Restate the data word for word. Leave the pictures out.

*** Opening DATASET ***

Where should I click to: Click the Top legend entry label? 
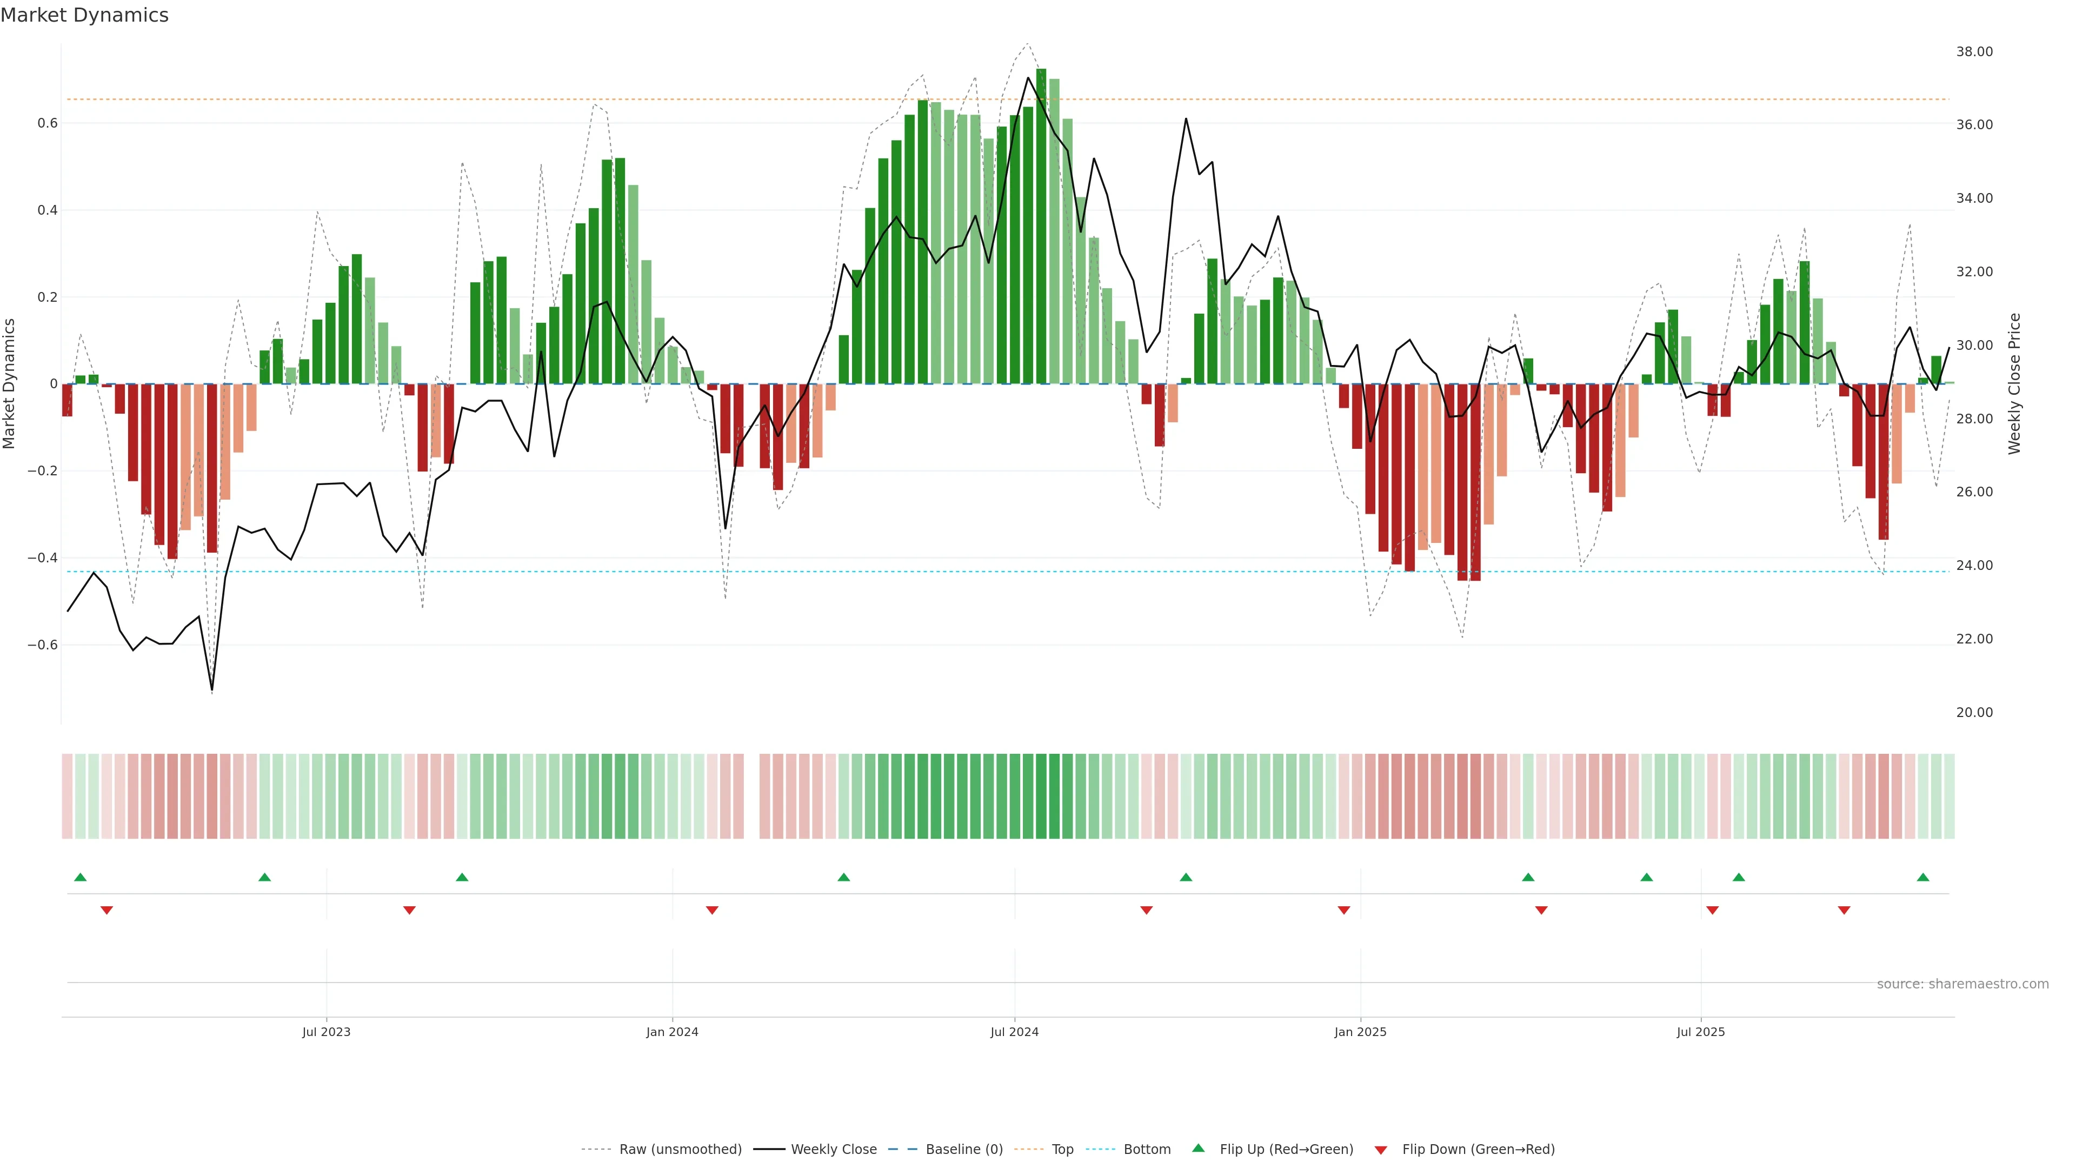[x=1062, y=1149]
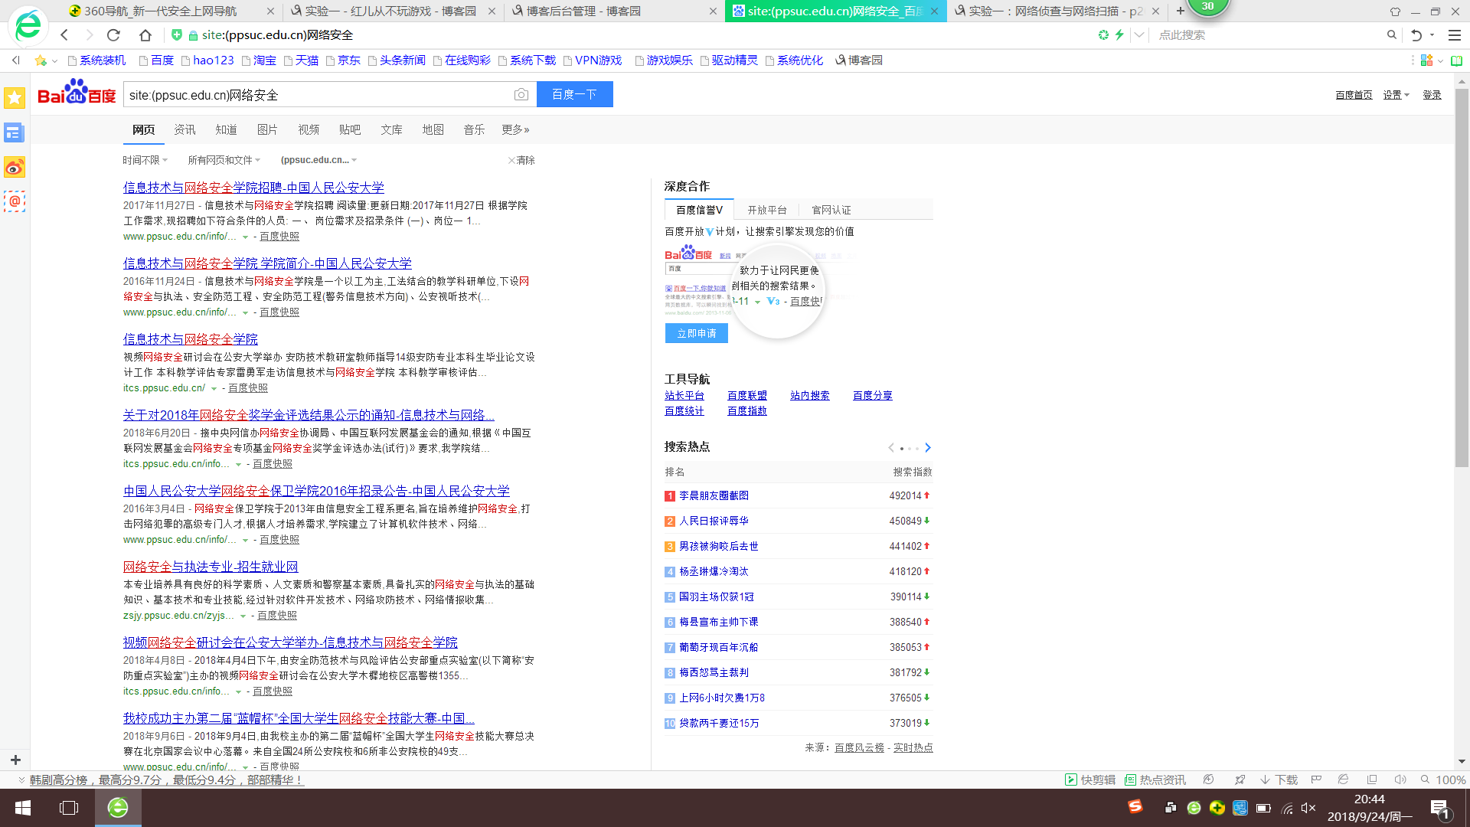Open yellow star favorites sidebar icon

(x=15, y=97)
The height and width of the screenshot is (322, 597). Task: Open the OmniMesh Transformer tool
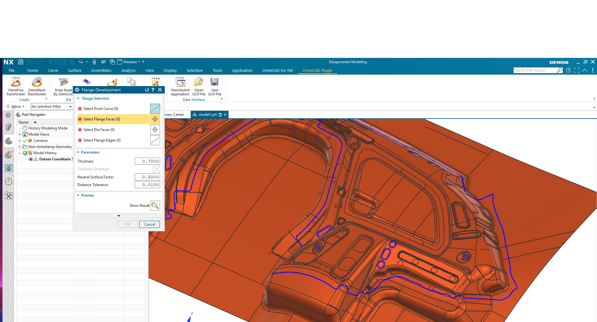(37, 87)
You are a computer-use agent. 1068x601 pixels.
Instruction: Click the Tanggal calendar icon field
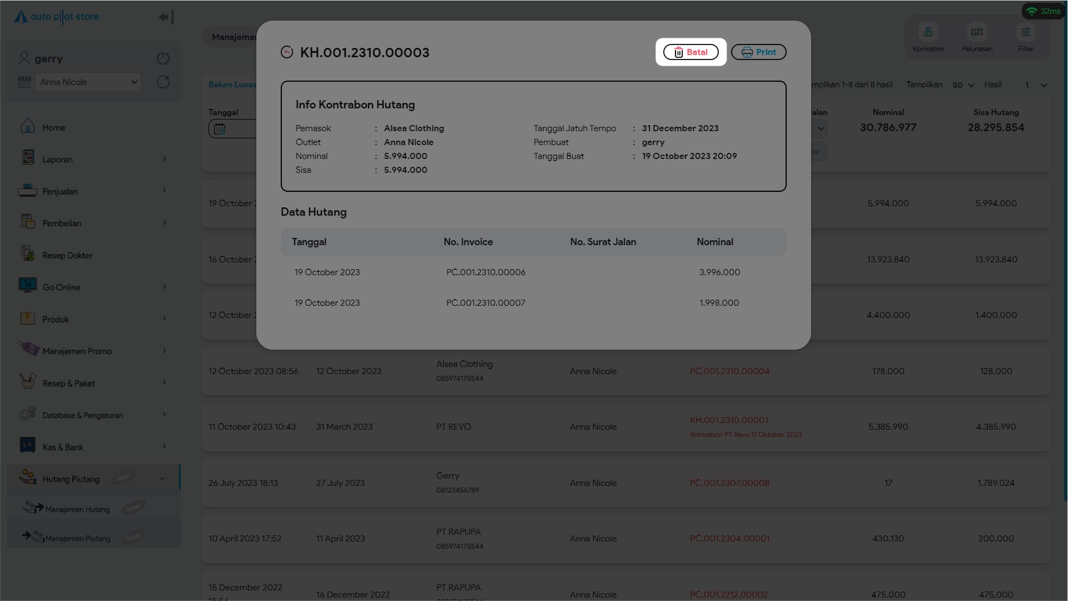[220, 129]
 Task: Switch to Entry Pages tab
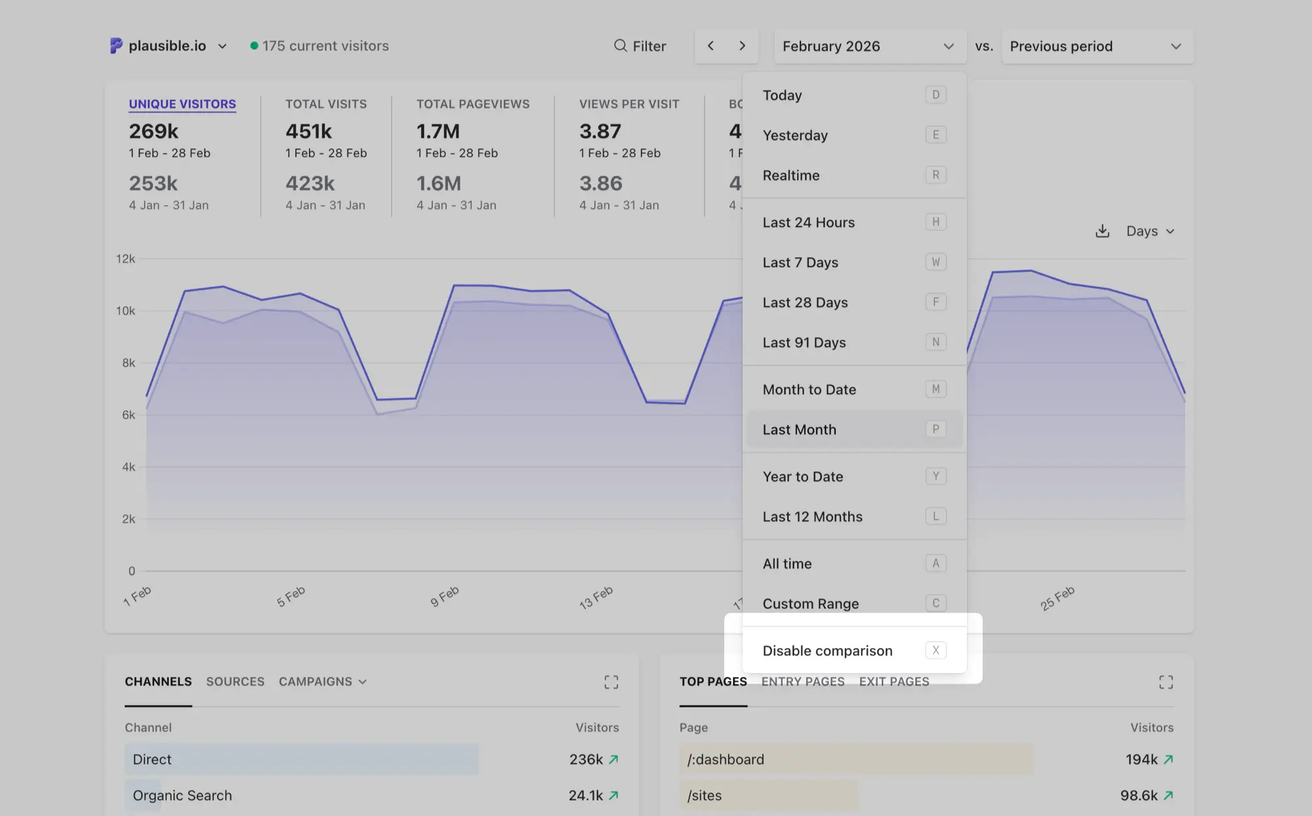pyautogui.click(x=802, y=682)
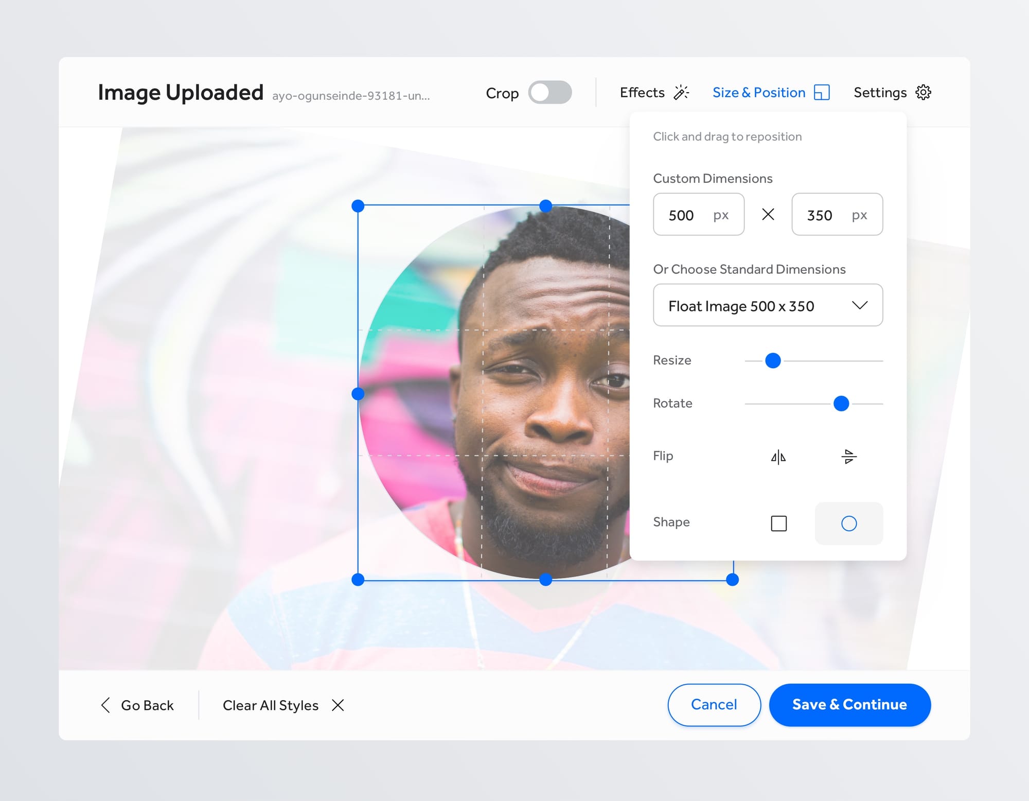The height and width of the screenshot is (801, 1029).
Task: Flip the image vertically
Action: [x=848, y=457]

*** Closing DATASET ***

* _ANSWER TO THE PROBLEM_
Where should I click to: Click the Top legend entry label? 
[x=1062, y=1149]
Open yellow star favorites sidebar icon

(x=15, y=97)
The height and width of the screenshot is (322, 597). Task: Open the OmniMesh Transformer tool
(37, 87)
You are a computer-use agent. 1068x601 pixels.
Instruction: Click the Tanggal calendar icon field
[220, 129]
 Task: Switch to Entry Pages tab
pyautogui.click(x=802, y=682)
The height and width of the screenshot is (801, 1029).
Task: Flip the image vertically
Action: [x=848, y=457]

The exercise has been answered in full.